On nous explique que l'indépendance ne pourrait pas non plus se faire par la gauche, car cela créerait une sorte de chape de plomb idéologique dont le pays Québec ne pourrait plus se défaire. Comme si le choix de camper au centre, dans ce qu'on peut considérer comme un «manger mou» idéologique, n'est pas en soi un choix tout aussi idéologique!

Bête est cette illusion selon laquelle le centre est une sorte de terrain neutre d'où tout peut émerger. La situation actuelle crée, en fait, depuis ce lent recentrage du Parti québécois vers le centre, un vide dont les alliés objectifs sont les tenants d'un néolibéralisme qui trouvent là une brèche où faire valoir leurs orientations et préférences.

Comme est bête cette idée voulant que l'avènement du pays Québec, quelles que puissent être sa forme politique et son orientation idéologique, est à elle seule garante de liberté. Comme si désirer savoir quel type de pays naîtrait alors est une question absolument non pertinente.

En fait, proposer de suspendre le débat indépendantiste pour se concentrer sur des enjeux sociaux, cela ne revient-il pas à avouer que des considérations sociales ont été les victimes de cette concentration des forces vives du Parti québécois sur la seule question de l'indépendance?

Depuis l'accession du Parti québécois au pouvoir en 1976, deux référendums ont été tenus sur la question de l'indépendance du Québec et on en connaît les résultats. Depuis, aussi, il y a eu dix élections où la population a eu l'occasion de voter pour le parti qui lui propose une démarche référendaire pour parvenir à cette indépendance. Dans trois de ces cas, cependant, promesse avait été faite de ne pas tenir de référendum sur la question.
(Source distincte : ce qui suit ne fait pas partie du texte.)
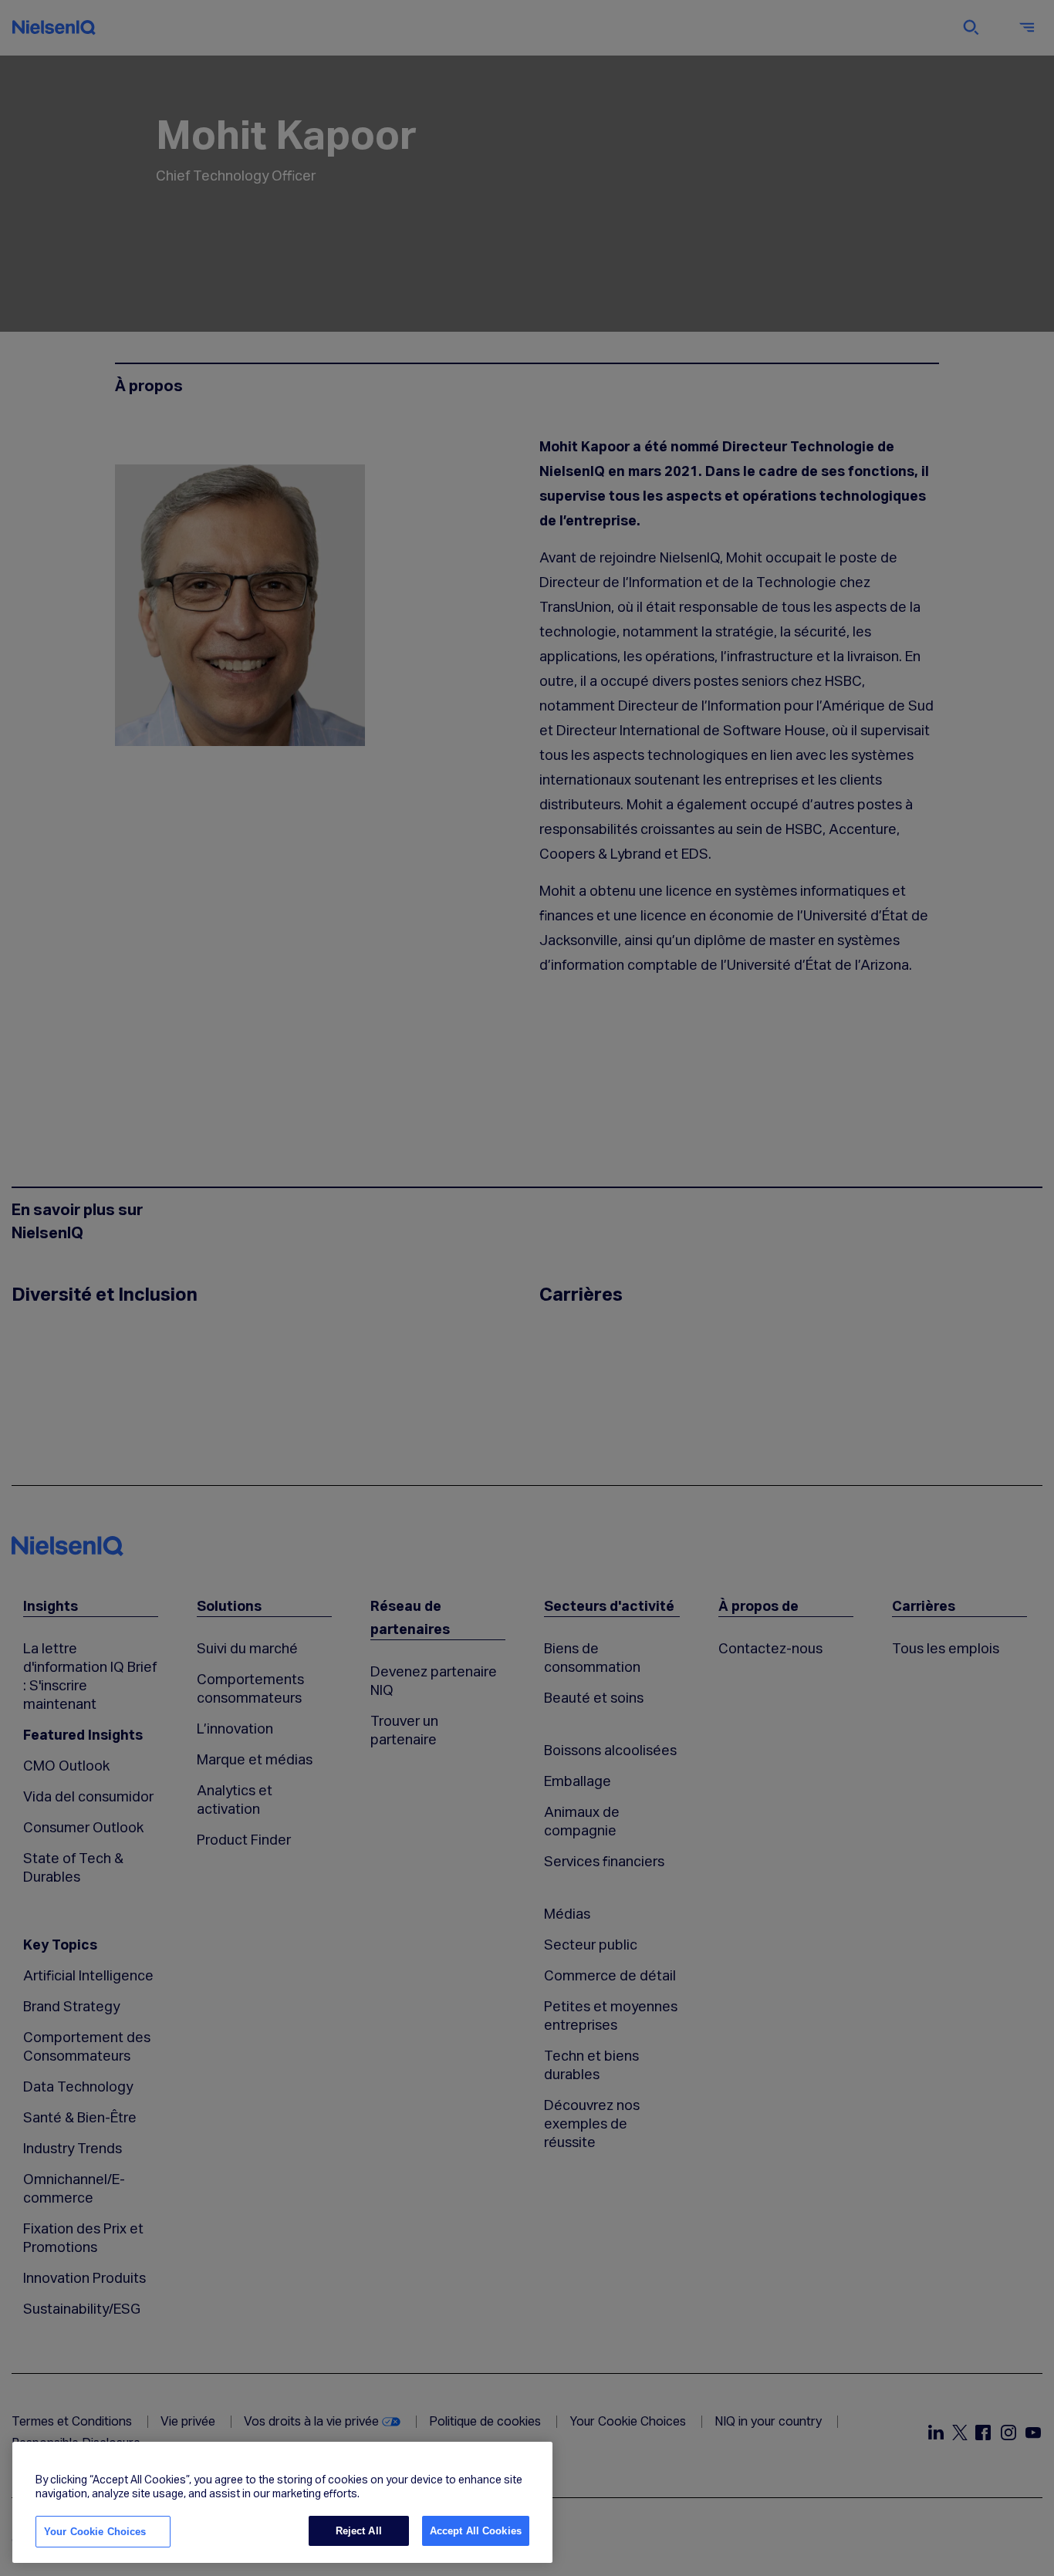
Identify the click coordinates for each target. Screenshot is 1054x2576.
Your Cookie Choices (95, 2531)
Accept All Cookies (476, 2531)
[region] (282, 2503)
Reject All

En six des sept occasions restantes, le Parti libéral a gagné. L'exception demeure l'élection de 1994, où un Parti québécois mené par Jacques Parizeau a tenu le référendum de 1995. Avec une telle moyenne au bâton, vouloir encore convaincre les Québécois de l'urgence de tenir un référendum ne relève-t-il pas de la pensée magique?

Et sacrifier sur cet autel toutes formes de questionnement sur l'orientation sociale que pourrait vouloir prendre le Québec, ne témoigne-t-il pas d'un aveuglement qui est en fait de l'irresponsabilité?